*出典文書*:
_ _ _

大通公園11丁目にある「マイバウム」。同市の姉妹都市、ドイツ・ミュンヘンから寄贈されたもので「5月の木」という意味だそう。空が広い! ©︎Ballet Channel
こちらが札幌市教育文化会館 ©︎Ballet Channel
今回のコンテンポラリーダンスワークショップは、レベル別に2クラス開催されました。1日目のこの日は〈基礎・初級クラス〉。コンテンポラリーダンス初挑戦の私は、こちらのクラスを受講することに。
受付のようす。バレエを習っているのかな?という風情の女の子たちから大人のみなさんまで、いろんな方が受講していました
午後2時、高橋竜太先生が登場!
「コンテンポラリーダンスっていう言葉にあまりとらわれないでください。ジャンルやカテゴリーがないダンスをひとくくりにまとめてコンテンポラリーダンスと言っているだけだから」と竜太先生
まずはウォームアップ。深く腰を落としてスローモーションで走るような動きをしたり、首・肩・胸・腰……とそれぞれを動かしていったり(アイソレーション)と、ふだんのバレエレッスンとはひと味もふた味も違う動きで身体を温めていきます。
アイソレーションの練習。手のひらを顔の前、胸の前、お腹の前……と通過させていくのに合わせて、それぞれの部位をなめらかに動かしていきます。竜太先生の上体は顔〜首〜胸〜みぞおち〜お腹〜腰と波打つように動くのに、自分でやってみるとカクカクパキパキ板を割るかのような動きに……
おもしろかったのは、腰・お尻を起点にして脚を動かす練習。腰を回してお尻を後ろに引くことで脚を後ろに持っていく、腰を前方向に回すことで脚を前に持ってくる……といった要領で、重みと粘りのある動きを生み出していきます。
そしてその動きを使い、「脚で床に自分の名前を書いてみましょう」と竜太先生。腰から動かすことを意識しながらやってみると……
「できるだけ大きく書きましょう。下半身だけじゃなく、上体も自由につけてみて。バレエの動きを取り入れてもいいですよ!」
他の誰とも違う、自分だけのダンスが生まれました!
「いつかみなさんが『即興で踊ってください』と言われて、何も浮かばなくて困ったら、こんなふうに自分の名前を書いてみて。脚だけじゃなく肘で書いてもいいし、肘で苗字を書きながら脚で名前を書く、みたいなのもおもしろいと思う」というアドバイスも心に残りました。

_ _ _

*データ行*:
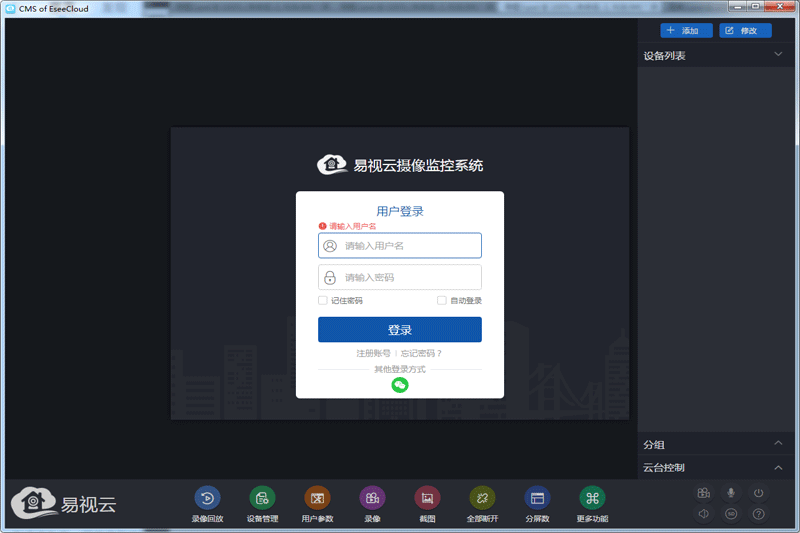
Task: Enable the 自动登录 checkbox
Action: pyautogui.click(x=442, y=300)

_ _ _

*課題一覧*:
- 1) 出典文書によると、大通公園11丁目の「マイバウム」はどこから寄贈されたものですか。
- 2) 出典文書で「まずはウォームアップ」から始まる段落を、主な事実を残して箇条書きに書き直してください。

*演習結果*:
- 1) ドイツ・ミュンヘンから寄贈されたものです。

- 2)
- 最初にウォームアップを行う
- 深く腰を落とし、スローモーションで走るような動きをする
- 首・肩・胸・腰などをそれぞれ動かす(アイソレーション)
- ふだんのバレエレッスンとは大きく異なる動きで身体を温める